Begann der aufrechte Gang mit einem Schlurfen?

Schlurfen bei kurzen Entfernungen energieeffizienter als Vierfüßergang

Irgendwann in grauer Vorzeit geschah es: Unser Urahn richtete sich auf und machte die ersten aufrechten Schritte. Aber was brachte ihn dazu? Ein neues Modell zeigt nun, dass der aufrechte Gang – oder besser gesagt ein aufrechtes Schlurfen – unter bestimmten Bedingungen energieeffizienter sein kann als die vierfüßige Fortbewegung.

Vor rund vier und sieben Millionen Jahren richtete sich der Urahn der heutigen Primaten und des Menschen auf – vielleicht um eine Frucht zu pflücken – und schlurfte ein paar Schritte weiter zur nächsten Frucht, anstatt wie sonst erst auf alle Viere zu fallen und sich am neuen Ort wieder aufzurichten. So sieht es eines der Szenarien zur Entwicklung des aufrechten Ganges. Ob dieses Szenario sich aber tatsächlich so abgespielt hat, weiß bisher niemand so genau.

MATERIAL:
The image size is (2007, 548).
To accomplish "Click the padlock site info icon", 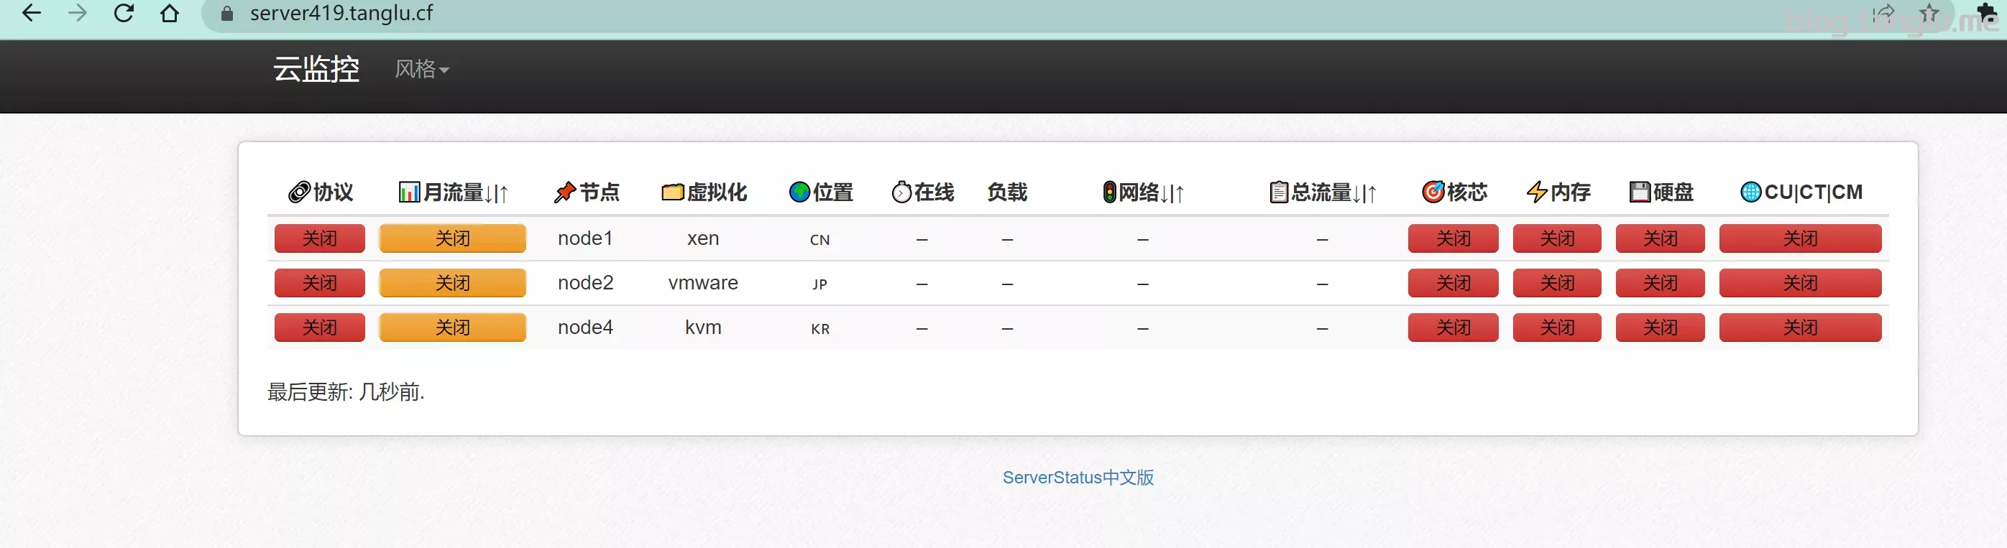I will [x=227, y=13].
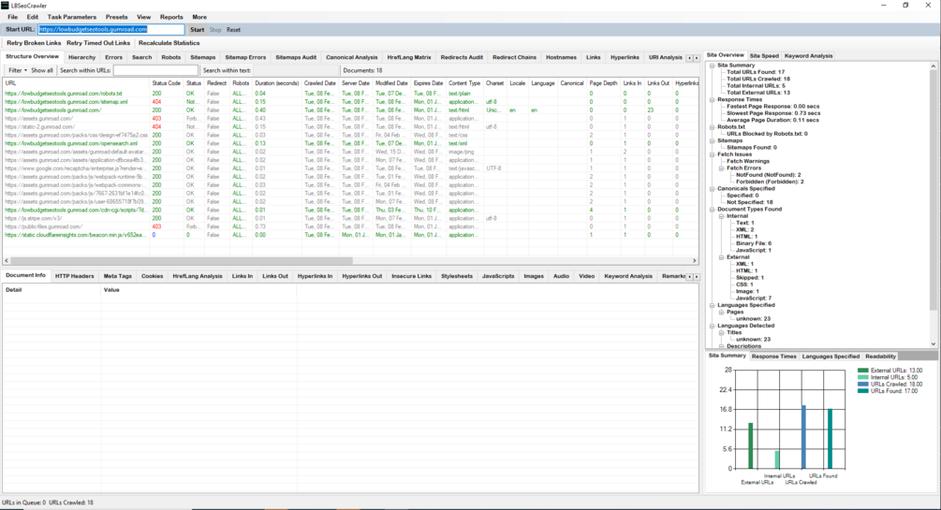Switch to the HTTP Headers tab

(x=74, y=276)
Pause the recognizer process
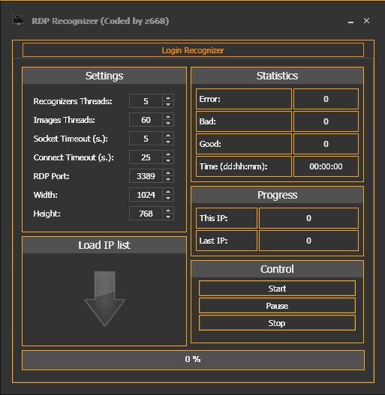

AUFGABE:
Gib aus dem Text über den aufrechten Gang die Stelle wortgetreu wieder, die mit „Begann der aufrechte“ anfängt und bis einschließlich „die vierfüßige Fortbewegung.“ geht. Das Material steht für sich und gehört nicht zum Text.

LÖSUNG:
Begann der aufrechte Gang mit einem Schlurfen?

Schlurfen bei kurzen Entfernungen energieeffizienter als Vierfüßergang

Irgendwann in grauer Vorzeit geschah es: Unser Urahn richtete sich auf und machte die ersten aufrechten Schritte. Aber was brachte ihn dazu? Ein neues Modell zeigt nun, dass der aufrechte Gang – oder besser gesagt ein aufrechtes Schlurfen – unter bestimmten Bedingungen energieeffizienter sein kann als die vierfüßige Fortbewegung.